A companion article in this issue of JAMA (pp 1447-52) “Walking and Dementia in Physically Capable Elderly Men”, first author Robert D Abbott, University of Virginia School of Medicine, Charlottesville, comes to the same conclusion. RTJ

 

 

COST OF MEDICATION

9-2   COST-RELATED MEDICATION UNDERUSE

Patients often restrict their use of prescribed medications because of cost. Those who have chronic conditions, and require long-term medication are most vulnerable. Underuse has been associated with serious health consequences, increased emergency department visits and nursing home admissions, and decrements in self-reported health status.

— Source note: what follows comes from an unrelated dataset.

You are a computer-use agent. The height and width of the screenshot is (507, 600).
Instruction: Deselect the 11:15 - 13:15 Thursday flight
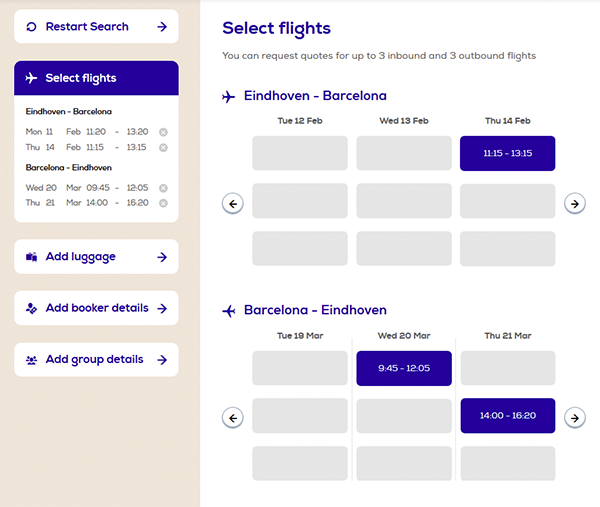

This nationwide survey identified of a group of patients with chronic illnesses who reported underuse of medication and the reasons for underuse, mostly due to costs. About 1/3 never discussed this problem with their doctors. Most patients were never asked about cost problems. When patients did talk about the costs, the majority found the conversation helpful. However, many stated their prescription was never changed to a generic or to a less expensive alternative. They received no information about which drug(s) might be less necessary and might be excluded. Few patients were given other forms of assistance such as referral to a social service agency, information about programs that help pay drug costs, or where to purchase less expensive medication.

“Very few chronically ill patients who restrict their medication use because of cost appeared to be receiving assistance from their health care providers.”

“Clinicians should take a more proactive role in identifying and assisting patients who have problems paying for prescription drugs.”

Clinicians consider the benefit/harm ratio of all drugs they prescribe. I believe the ratio is better expressed as benefit/harm-cost. When a prescribed drug is expensive it would be appropriate to mention this to even the most affluent patient. And to routinely discuss cost considerations with those less economically advantaged. Rapport with social services is most helpful.

This study raises a most important consideration in these days of patient-centered medicine. When negotiating a treatment plan with the patient, we must arrive at a conclusion which the patient understands and is willing and able to follow. An expert consultation is worthless if the patient cannot or will not follow the prescription for any reason, including costs.

I believe most doctors have little knowledge about costs of drugs and procedures they prescribe. They should learn. The lowest cost effective and safe program should be offered to all patients, regardless of their economic status.

I am convinced the American public is over-charged and over-medicated.